После этого мамаша самоубийцы схватила своего мужа за рукав, и они зашагали прочь. В сознании Виктории тем временем, как грибы после дождя, обильно прорастали вопросы, задавать которые теперь уже было некому. Она шагала к своему дому, терзаясь мыслями, что она ничего не знает про таинственного Ивана, ей даже не представить его лица…
Дома Виктория сразу же легла спать, а когда проснулась, то сразу же стала убеждать себя, будто все пережитое вчера, было всего-навсего ее сном. А может даже и не ее сном, а чьим-то чужим, рассказанным ей в далеком детстве? Или жуткие мысли, наоборот, пришли к ней всего лишь за три минуты до пробуждения?!
Но что-то тугое, похожее на смирительную рубашку, туго обтягивало ее сердце. Это «нечто» никак не давало себя обмануть.
- Нет, все правда, - прошептала Вика. После этих слов объятия «смирительной рубашки» стали, как будто, чуть-чуть слабее…
Следующие дни Виктория, как безумная, металась по городу. Ее сознание искало выхода, словно котенок, с головой накрытый одеялом. Она не могла ни с кем поделиться своей болью.

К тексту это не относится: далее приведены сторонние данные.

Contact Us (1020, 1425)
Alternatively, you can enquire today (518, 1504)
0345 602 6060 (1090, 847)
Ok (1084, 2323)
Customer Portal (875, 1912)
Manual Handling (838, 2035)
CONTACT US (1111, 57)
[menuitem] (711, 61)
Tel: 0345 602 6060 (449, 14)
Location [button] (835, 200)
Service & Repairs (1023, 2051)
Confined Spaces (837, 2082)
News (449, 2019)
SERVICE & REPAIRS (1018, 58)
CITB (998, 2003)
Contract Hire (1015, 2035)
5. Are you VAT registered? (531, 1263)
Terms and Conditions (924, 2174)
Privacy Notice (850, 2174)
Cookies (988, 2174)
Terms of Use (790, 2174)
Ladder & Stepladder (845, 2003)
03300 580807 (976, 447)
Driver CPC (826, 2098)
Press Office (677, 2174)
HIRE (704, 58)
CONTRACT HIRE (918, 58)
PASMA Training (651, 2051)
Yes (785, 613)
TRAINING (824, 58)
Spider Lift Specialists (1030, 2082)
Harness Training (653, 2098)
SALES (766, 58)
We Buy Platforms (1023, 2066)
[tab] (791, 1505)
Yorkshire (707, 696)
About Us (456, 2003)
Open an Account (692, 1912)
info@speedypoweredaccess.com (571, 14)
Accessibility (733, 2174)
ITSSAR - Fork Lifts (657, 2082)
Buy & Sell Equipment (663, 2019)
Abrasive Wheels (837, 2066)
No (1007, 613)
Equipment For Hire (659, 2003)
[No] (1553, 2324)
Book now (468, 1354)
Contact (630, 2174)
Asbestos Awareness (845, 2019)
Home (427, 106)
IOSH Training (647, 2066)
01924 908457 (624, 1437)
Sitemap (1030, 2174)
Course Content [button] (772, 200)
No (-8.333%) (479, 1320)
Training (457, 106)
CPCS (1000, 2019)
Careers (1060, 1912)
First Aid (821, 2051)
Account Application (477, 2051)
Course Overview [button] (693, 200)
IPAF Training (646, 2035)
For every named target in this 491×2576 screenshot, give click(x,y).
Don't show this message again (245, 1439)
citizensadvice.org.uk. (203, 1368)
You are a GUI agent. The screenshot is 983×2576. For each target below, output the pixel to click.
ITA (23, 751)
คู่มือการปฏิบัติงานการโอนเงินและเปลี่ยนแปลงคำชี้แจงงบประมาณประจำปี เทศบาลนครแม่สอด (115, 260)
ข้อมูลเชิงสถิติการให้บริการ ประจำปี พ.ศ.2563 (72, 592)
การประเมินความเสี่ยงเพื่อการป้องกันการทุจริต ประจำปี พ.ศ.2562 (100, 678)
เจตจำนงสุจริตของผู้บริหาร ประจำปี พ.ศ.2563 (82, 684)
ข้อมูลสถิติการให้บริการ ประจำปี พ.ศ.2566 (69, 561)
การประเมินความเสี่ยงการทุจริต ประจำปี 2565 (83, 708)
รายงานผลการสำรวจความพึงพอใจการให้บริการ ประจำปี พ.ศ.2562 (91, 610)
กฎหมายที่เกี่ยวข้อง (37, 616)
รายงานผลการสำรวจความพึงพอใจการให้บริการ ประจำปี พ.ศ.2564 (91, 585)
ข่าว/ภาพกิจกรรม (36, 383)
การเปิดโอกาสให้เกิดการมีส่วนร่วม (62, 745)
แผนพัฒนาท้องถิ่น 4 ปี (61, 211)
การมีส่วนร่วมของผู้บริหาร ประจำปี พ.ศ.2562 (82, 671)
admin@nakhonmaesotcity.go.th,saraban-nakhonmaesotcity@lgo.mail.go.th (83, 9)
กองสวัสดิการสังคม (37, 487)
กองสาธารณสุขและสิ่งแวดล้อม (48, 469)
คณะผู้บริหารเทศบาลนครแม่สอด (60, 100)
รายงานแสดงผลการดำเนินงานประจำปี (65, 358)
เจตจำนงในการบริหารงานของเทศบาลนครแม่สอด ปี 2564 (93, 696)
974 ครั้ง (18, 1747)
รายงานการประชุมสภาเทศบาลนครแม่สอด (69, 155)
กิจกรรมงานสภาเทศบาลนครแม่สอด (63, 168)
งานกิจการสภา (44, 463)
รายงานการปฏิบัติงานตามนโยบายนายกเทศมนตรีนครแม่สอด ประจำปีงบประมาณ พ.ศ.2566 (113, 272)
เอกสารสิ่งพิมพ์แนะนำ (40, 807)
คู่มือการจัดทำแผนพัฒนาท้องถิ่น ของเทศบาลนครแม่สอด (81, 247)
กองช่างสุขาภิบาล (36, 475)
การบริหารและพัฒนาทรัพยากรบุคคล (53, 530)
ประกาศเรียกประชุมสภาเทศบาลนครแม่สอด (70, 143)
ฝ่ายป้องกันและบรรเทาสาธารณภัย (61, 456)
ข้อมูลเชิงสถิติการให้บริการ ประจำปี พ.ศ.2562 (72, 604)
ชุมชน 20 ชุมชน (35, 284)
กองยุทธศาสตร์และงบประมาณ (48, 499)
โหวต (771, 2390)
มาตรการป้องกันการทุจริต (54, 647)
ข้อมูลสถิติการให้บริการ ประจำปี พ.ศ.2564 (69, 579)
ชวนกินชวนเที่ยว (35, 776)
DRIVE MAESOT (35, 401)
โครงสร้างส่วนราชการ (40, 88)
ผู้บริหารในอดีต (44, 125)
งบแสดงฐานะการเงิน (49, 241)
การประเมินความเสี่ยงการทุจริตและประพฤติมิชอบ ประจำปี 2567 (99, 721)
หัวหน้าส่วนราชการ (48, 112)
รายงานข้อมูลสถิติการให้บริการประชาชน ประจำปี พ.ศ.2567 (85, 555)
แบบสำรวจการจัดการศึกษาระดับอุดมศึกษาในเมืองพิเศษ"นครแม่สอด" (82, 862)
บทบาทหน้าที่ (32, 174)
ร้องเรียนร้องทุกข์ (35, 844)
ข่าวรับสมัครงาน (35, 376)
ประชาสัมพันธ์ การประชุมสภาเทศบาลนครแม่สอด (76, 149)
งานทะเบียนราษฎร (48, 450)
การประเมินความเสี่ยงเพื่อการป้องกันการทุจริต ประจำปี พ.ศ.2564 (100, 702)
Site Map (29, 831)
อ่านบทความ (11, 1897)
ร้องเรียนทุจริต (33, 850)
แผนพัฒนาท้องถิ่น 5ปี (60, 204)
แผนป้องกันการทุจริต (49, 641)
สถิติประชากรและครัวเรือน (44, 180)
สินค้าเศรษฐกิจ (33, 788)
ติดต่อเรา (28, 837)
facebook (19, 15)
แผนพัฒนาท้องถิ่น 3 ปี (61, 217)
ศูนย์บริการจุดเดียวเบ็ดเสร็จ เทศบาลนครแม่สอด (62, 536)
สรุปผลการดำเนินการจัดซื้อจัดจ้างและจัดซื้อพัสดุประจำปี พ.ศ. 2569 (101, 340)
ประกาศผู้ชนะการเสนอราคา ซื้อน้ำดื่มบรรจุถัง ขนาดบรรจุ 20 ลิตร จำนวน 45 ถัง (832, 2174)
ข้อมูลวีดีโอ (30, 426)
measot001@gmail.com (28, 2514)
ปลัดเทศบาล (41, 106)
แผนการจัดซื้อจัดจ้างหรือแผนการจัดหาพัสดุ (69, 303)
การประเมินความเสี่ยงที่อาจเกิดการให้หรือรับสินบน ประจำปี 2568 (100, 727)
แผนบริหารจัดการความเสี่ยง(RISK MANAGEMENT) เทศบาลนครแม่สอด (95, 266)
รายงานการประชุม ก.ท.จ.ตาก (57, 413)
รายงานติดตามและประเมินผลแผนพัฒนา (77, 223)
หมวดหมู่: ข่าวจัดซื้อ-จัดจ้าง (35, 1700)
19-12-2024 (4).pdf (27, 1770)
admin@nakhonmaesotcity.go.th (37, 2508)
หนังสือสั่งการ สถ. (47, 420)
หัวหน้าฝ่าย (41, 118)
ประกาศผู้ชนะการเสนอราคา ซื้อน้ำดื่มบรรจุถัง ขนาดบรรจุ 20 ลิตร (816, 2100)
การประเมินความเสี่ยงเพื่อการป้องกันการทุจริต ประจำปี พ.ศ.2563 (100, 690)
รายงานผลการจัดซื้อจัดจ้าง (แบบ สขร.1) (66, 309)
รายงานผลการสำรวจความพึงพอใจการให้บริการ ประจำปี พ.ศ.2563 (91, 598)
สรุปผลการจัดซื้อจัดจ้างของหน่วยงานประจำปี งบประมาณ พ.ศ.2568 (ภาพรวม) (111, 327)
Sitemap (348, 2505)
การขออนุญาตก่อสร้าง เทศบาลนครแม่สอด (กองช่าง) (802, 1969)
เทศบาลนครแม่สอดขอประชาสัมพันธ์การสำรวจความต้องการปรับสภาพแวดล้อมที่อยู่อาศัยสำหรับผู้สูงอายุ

Ведь в ответ на свой трепетный рассказ слушатель наверняка бы просвистел одно-единственное слово:
- Сумасшедшая!
Если бы даже он и смолчал, то его бы все равно выдали глаза, эти верные зеркала души.
Когда Вика окончательно выбилась из сил, она решила сдаться и принять в себя несчастную Иванову душу. С невероятным усердием она принялась в него… влюбляться.
Но как можно полюбить то, чего не видно и не слышно?! И она попыталась нарисовать портрет сокрытого Ивана на клочке бумаги. Но, сколько не водила она карандашом по белой, как потолок, поверхности, у нее выходили лишь мутные, едва различимые контуры.
Когда же ей не удалось воплотить объект потребной любви даже в простецкий карандашный рисунок, Вика пришла в отчаяние. Подобно призраку носилась она среди родных и знакомых, превращая свой взгляд в бесконечный вопрос.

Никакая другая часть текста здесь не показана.